**RECORDS TO PROCESS**.
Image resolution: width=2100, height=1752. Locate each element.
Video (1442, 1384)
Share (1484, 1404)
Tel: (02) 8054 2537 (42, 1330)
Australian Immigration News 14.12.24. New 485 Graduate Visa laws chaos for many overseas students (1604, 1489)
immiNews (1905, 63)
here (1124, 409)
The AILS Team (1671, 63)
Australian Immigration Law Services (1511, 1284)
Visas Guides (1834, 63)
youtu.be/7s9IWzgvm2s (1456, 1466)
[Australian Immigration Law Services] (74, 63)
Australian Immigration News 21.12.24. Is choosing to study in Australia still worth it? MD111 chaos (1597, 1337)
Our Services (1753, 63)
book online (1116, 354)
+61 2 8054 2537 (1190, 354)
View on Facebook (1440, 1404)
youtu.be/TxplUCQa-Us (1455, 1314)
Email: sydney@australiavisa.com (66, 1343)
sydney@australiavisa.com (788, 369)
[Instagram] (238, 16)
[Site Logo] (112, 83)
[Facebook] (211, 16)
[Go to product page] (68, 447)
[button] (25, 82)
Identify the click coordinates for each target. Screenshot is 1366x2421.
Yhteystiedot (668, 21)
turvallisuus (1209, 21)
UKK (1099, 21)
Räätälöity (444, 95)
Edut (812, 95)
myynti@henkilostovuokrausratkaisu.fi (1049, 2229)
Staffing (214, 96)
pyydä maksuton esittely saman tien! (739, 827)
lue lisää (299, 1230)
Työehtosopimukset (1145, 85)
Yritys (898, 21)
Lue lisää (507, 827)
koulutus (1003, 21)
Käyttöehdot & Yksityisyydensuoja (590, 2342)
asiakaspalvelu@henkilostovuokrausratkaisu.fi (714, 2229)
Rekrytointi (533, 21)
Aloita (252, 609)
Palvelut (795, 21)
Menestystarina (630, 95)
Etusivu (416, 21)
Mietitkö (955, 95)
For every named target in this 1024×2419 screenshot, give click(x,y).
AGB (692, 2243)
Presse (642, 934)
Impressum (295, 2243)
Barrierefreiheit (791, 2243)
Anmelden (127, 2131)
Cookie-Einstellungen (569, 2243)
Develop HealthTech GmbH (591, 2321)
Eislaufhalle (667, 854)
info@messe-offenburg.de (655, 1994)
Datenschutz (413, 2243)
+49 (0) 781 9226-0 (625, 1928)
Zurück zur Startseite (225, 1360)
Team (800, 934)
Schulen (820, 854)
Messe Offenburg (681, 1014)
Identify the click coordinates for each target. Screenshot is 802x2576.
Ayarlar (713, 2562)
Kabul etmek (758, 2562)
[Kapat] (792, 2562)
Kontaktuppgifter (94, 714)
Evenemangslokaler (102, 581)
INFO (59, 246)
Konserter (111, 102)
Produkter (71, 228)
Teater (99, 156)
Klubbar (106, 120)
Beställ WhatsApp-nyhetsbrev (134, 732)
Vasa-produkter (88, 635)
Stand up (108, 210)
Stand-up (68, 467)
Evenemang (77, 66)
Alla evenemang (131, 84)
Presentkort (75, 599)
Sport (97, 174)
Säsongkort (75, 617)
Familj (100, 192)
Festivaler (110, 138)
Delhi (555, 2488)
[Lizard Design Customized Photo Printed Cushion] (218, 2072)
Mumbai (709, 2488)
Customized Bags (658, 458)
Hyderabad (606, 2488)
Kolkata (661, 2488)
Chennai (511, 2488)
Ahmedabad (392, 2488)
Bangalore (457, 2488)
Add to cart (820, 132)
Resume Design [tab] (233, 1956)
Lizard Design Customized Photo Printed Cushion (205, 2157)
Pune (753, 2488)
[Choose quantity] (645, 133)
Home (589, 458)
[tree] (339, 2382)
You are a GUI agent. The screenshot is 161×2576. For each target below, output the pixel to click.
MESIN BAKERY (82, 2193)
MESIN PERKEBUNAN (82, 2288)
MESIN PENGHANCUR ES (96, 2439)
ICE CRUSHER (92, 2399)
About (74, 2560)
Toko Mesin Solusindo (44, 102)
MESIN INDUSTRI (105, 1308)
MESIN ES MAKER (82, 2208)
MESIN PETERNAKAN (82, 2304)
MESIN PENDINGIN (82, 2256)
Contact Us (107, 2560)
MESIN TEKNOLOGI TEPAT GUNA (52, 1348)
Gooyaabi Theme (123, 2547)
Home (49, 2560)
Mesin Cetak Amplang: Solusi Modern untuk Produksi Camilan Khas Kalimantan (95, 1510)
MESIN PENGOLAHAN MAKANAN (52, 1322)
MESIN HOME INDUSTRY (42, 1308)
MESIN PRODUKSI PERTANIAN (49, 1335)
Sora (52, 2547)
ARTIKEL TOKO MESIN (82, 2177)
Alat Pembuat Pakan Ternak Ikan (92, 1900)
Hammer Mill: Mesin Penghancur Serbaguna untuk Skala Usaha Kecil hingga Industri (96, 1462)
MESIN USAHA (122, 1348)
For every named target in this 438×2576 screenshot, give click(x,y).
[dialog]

**WORK REQUIRED**. Would you please return all lines of the data that include the word "chaos"?

**ANSWER SPACE**.
Australian Immigration News 14.12.24. New 485 Graduate Visa laws chaos for many overseas students (1604, 1489)
Australian Immigration News 21.12.24. Is choosing to study in Australia still worth it? MD111 chaos (1597, 1337)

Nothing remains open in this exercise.